Reddick nodded expectantly.

“Can you tell me what happened with Mr. Glendinning that day? Did he speak of the duel?”

“No, sir. He said only that he would go out to an affair of honour in the morning—this was the night before—and he gave me orders as to what clothes he would wear.”

“Did he say why he would fight this duel?”

“No, sir, only what I said, and I didn't ask more. He was not one for explaining himself, Mr. Morton. He was a bit dark, was Mr. Glendinning.”

“And the day of the duel?”

“He had me wake him earlier than usual—much earlier—though I don't think he had slept much the night before. I'd heard him up pacing late into the night and then in the morning he were very pale, sir. I brought him his usual breakfast but he barely touched it. Drank his coffee, dressed very neat, and went out. Gave me five pound when he left and said I'd always been a good gentleman's gentleman. It were most affecting, sir. Most affecting…” Reddick paused to brush at his eyes with the back of his hand.

Henry Morton murmured that he was sure it was. And thought, did men with vile appetites awaken this kind of affection in their servants?

Reddick continued. “I fretted the morning away, sir, as you may imagine. Mr. Glendinning had not seemed at all confident when he left, you see. But at half eleven he returned. He were not at all happy looking, though, even if he were still alive. Indeed, sir, he looked more melancholy than when he had left. He gave me orders that he was not to be disturbed, and went directly up to his study. And he were very quiet up there, Mr. Morton. I thought he might have fallen asleep on the divan, as sometimes he did.

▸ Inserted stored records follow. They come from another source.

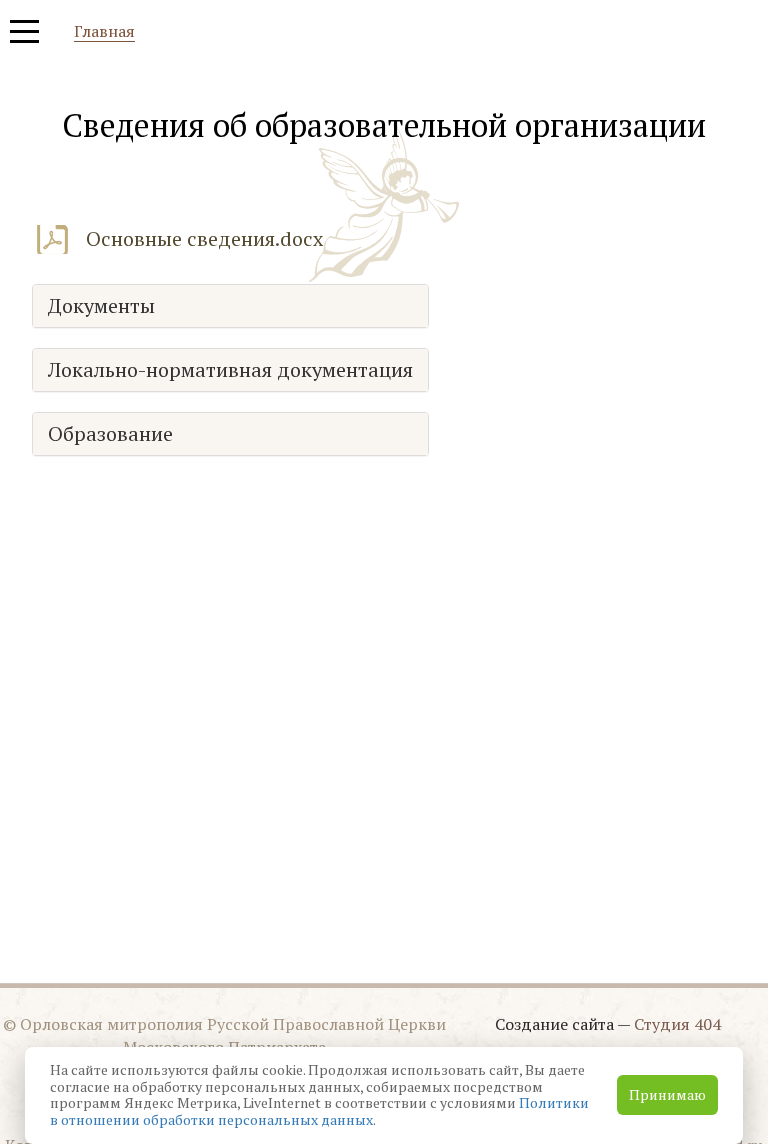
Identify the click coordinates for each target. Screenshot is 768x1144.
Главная (104, 32)
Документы (101, 306)
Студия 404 (677, 1024)
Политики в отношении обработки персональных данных (319, 1111)
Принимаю (667, 1094)
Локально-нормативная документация (230, 370)
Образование (110, 434)
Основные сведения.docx (204, 238)
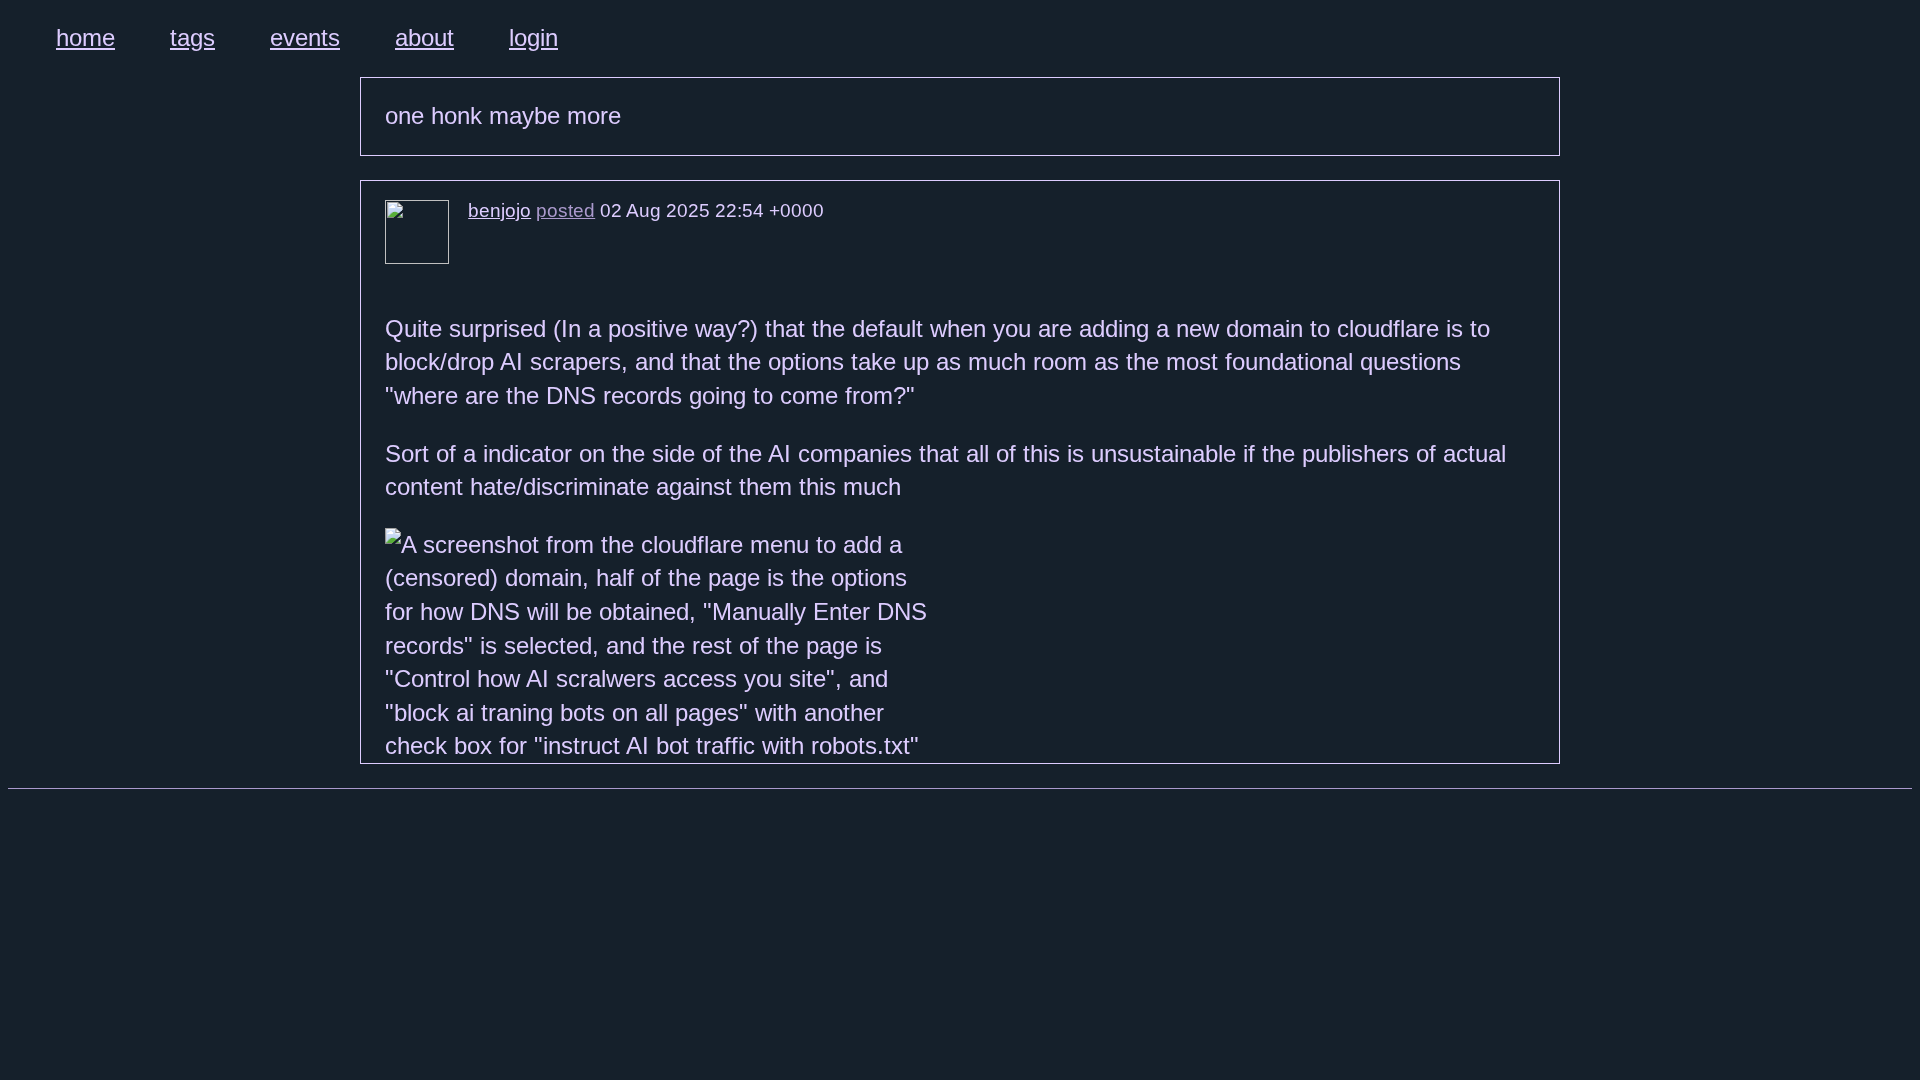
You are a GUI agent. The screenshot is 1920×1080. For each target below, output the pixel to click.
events (305, 37)
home (85, 37)
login (533, 37)
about (424, 37)
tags (192, 37)
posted (565, 210)
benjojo (499, 210)
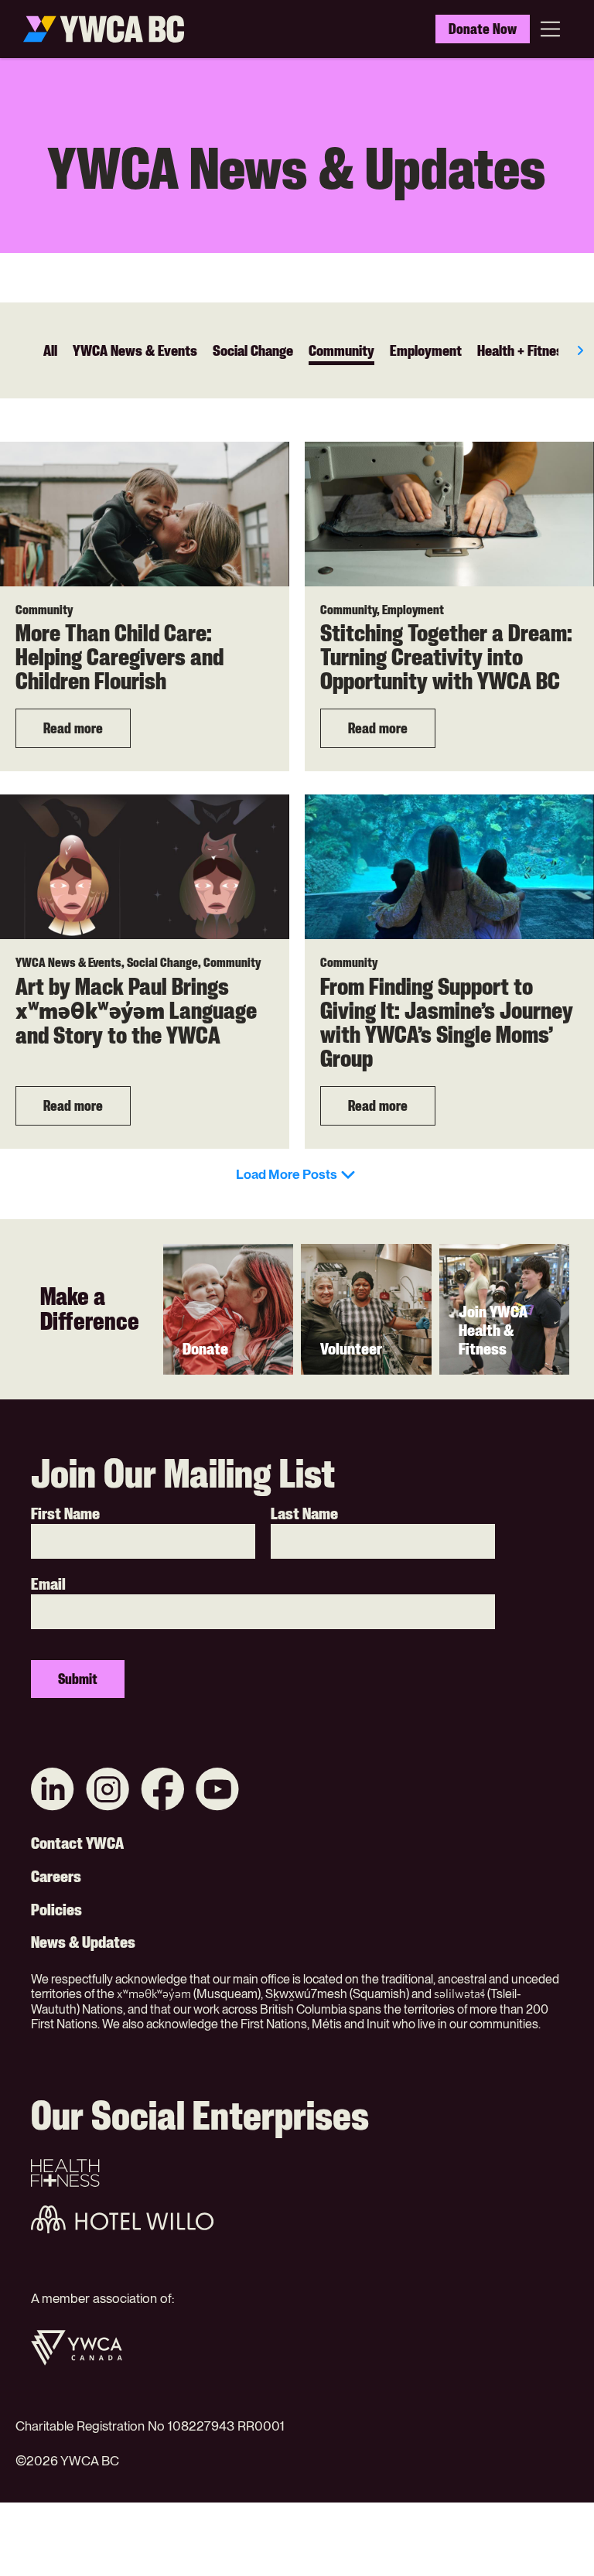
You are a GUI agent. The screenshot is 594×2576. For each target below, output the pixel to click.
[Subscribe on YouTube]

“Mr. Hamilton called in the early afternoon, but I told him my master was asleep and not to be disturbed. He asked after him, and then went on his way, saying only that he'd meet up with him at Lord Arthur's that evening. A little later I heard Mr. Glendinning up, pacing the floor. There were certain floorboards that
creaked tellingly. But he never came down, nor did he ring.

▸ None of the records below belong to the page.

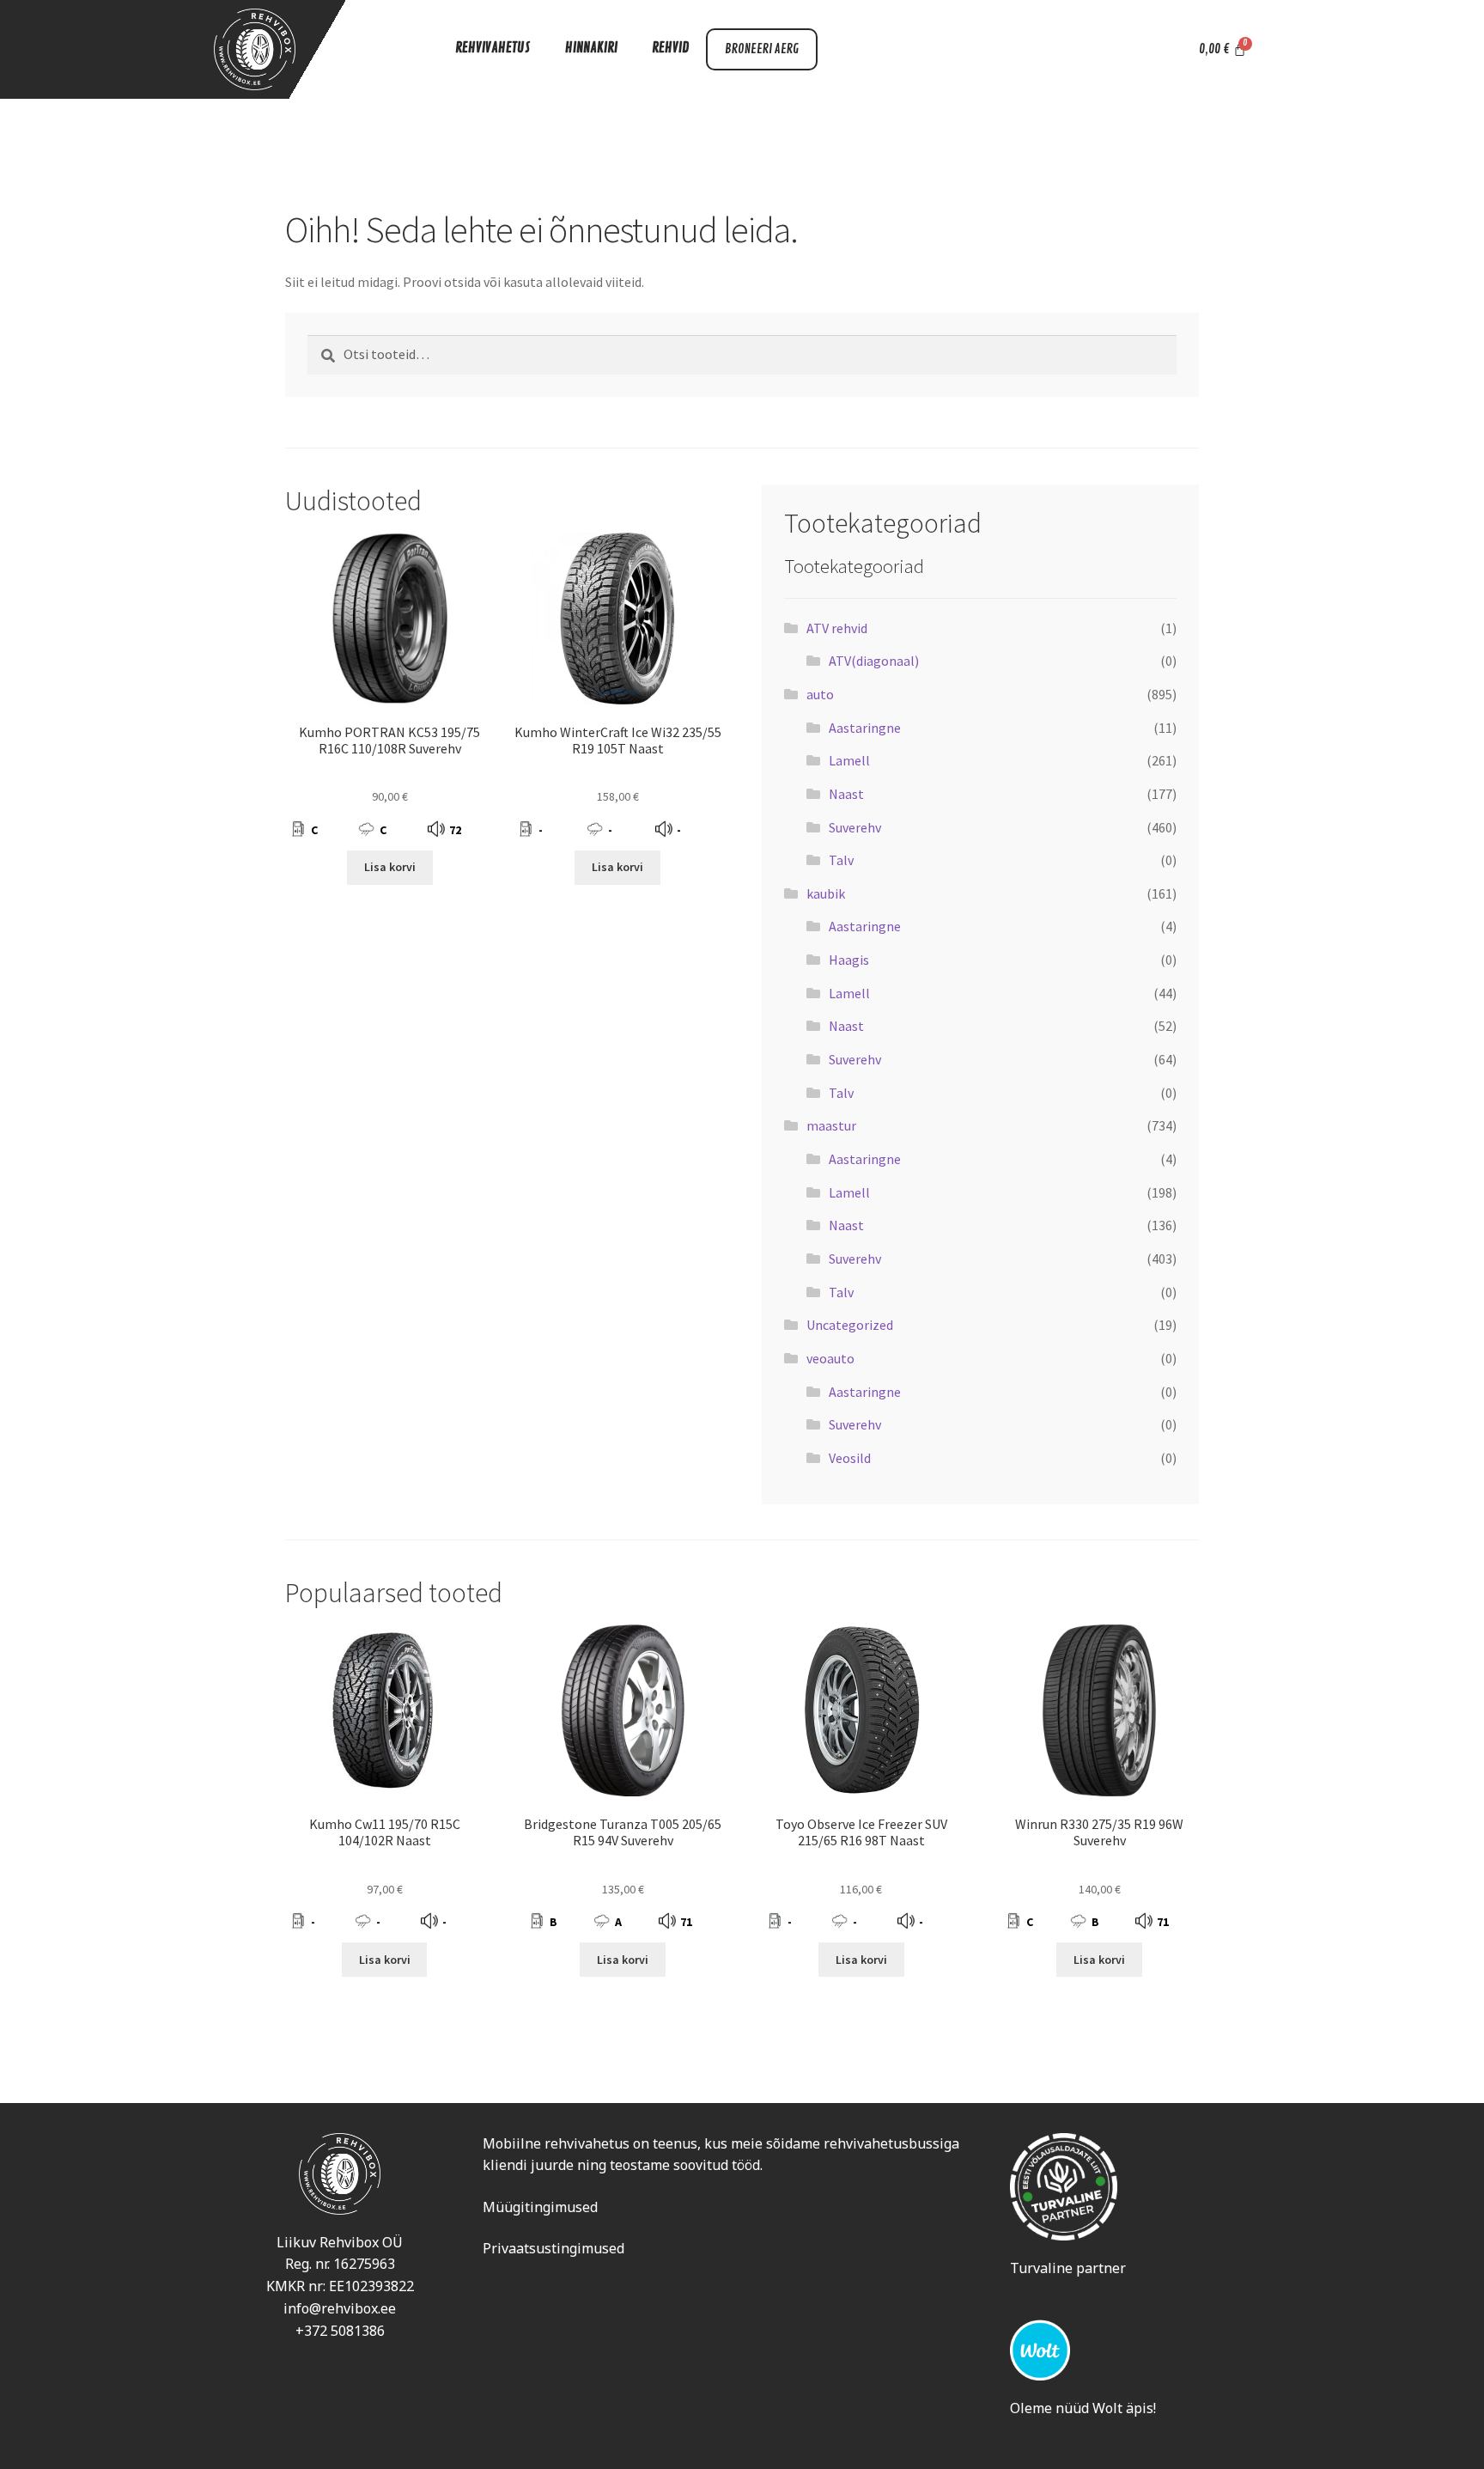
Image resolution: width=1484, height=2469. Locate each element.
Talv (841, 860)
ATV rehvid (836, 628)
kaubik (825, 893)
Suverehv (855, 827)
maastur (831, 1125)
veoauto (830, 1358)
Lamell (849, 760)
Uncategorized (849, 1324)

“Just shy of five, a boy appeared with a note. I took it up to my master and found him awake at his desk. He took the paper and I saw nothing more of him until he rang and had me draw a bath and lay out his clothes for Portman House later that night. He went out about nine or a little past, and that was all I ever knew until one of the servants from Lord Arthur's came by to say that… he was gone.” The man drew his hand over his face.

“Do you know whom the note was from? Did you see its contents?” Morton asked.

Reddick sighed deeply and shook his head.

“I don't suppose this note was left in his study?”

“I wouldn't know, sir. His family took all of his effects, so you must ask Sir William.”